Background Palliative care has historically been under-represented in undergraduate curricula. The introduction of the Medical Licensing Assessment (General Medical Council) with its particular focus on end-of-life care, increasing student numbers, and ongoing student feedback levered a short-notice opportunity to fundamentally restructure the long-standing undergraduate palliative care programme delivered by a large UK university.

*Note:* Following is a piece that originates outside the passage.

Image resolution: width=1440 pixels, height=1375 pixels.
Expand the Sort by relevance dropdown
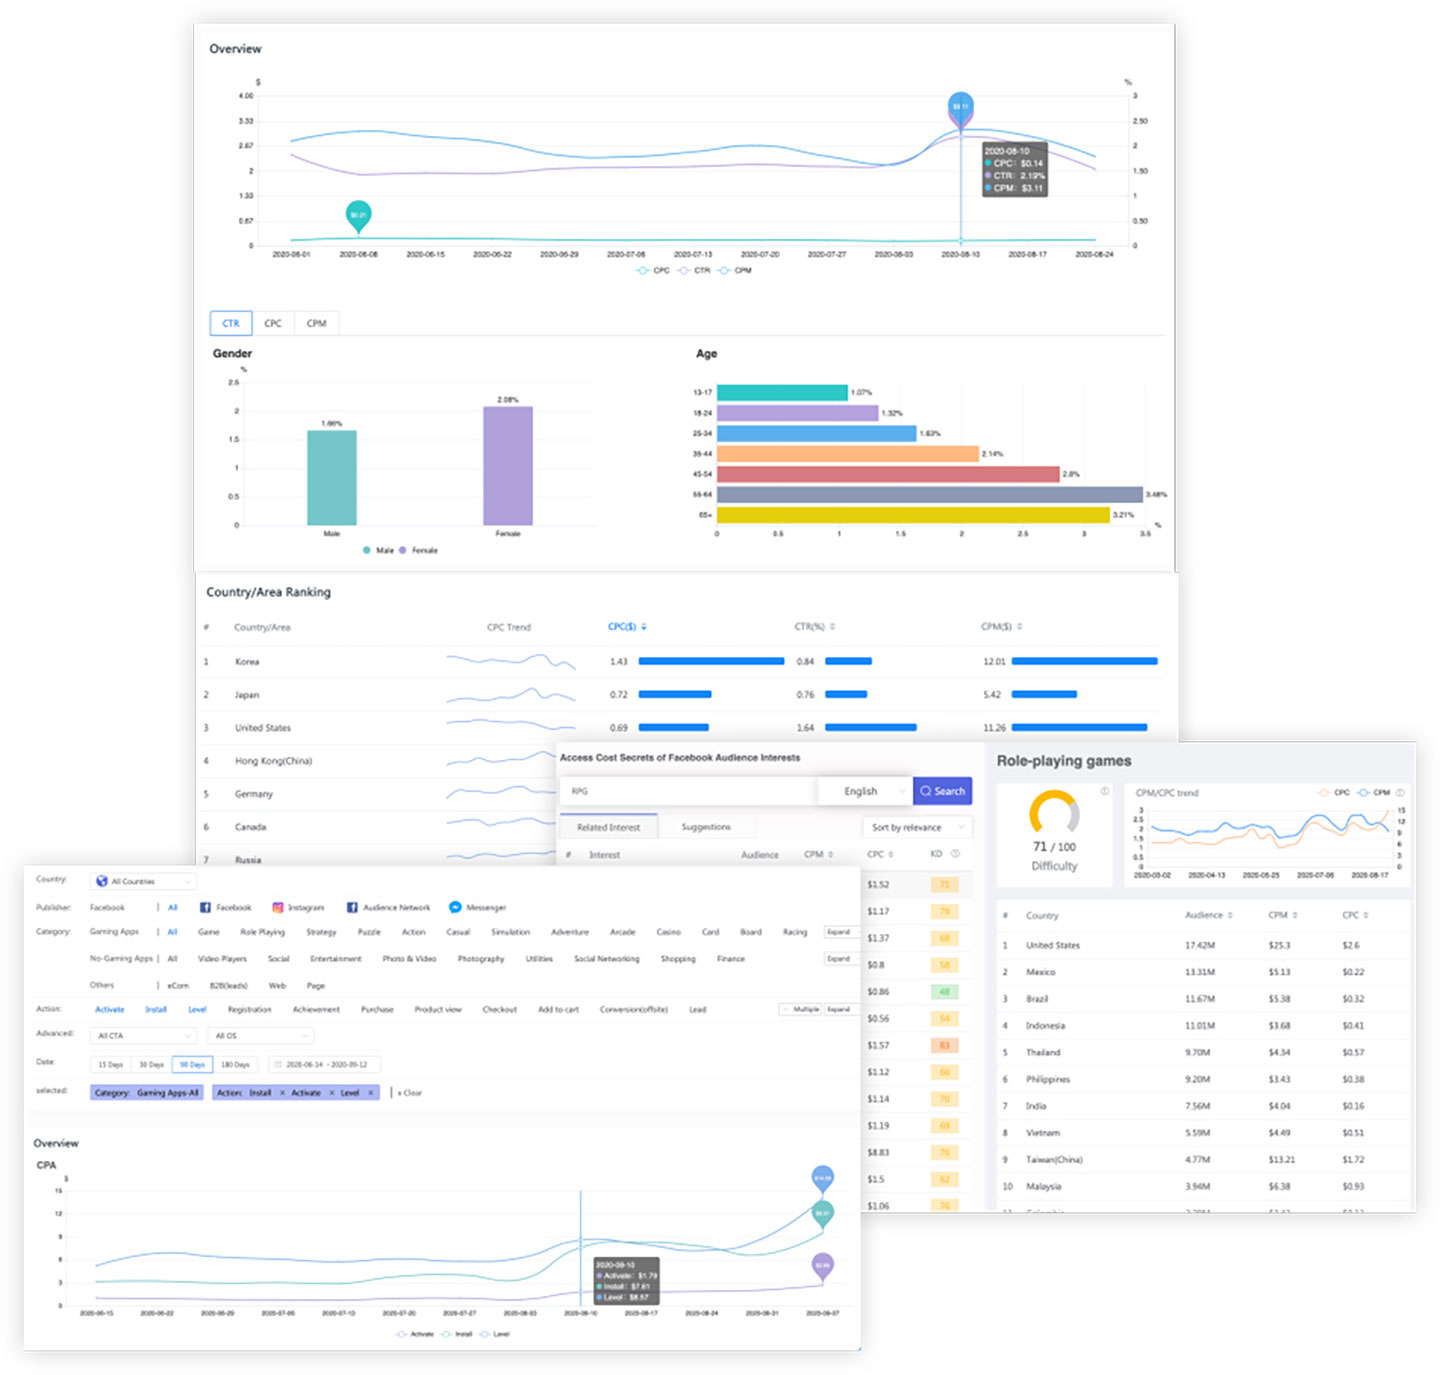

Aims To construct a comprehensive, robust yet sustainable teaching programme for undergraduate students providing the foundational knowledge, skills and attitudes for high quality palliative care. This restructure aimed to harness the innovation of pandemic-era medical education yet provide equitable learning experience within the confines of wider significant logistical and capacity limitations.

Methods A 3-stage restructuring project occurred over 10 months:

  • An iterative process to successfully position a week’s palliative care programme within the newly–devised rotational block curriculum.

  • Building collaborative relationships with existing and new education providers to deliver the programme aspirations.

  • Restructuring, updating and creation of curriculum content and delivery.

Results A transition from 3 days/year of specialist palliative care learning to a dedicated week of palliative care placement for 400 medical students has been delivered, including focused attention on communication skills and delivering end-of-life care in the acute setting. A balance between virtual learning, and face-to-face experience has been achieved. Feedback has been excellent. The role of a Specialty Lead clinician employed by the University to cultivate relationships with regional palliative care educators, and provide centralised oversight for educational delivery quality assurance, has been crucial.

Conclusion Continual development of educational methods including virtual learning (Wilcha. JMIR Med Educ. 2020;6(2):e20963) is critical to ensure doctors are prepared for emerging challenges and opportunities for delivering palliative and end-of-life care. This requires close collaboration, team-working and learning between academic institutions and wider clinical palliative care educator networks. The dedicated time and university-based role of Palliative Care Specialty lead is an important component.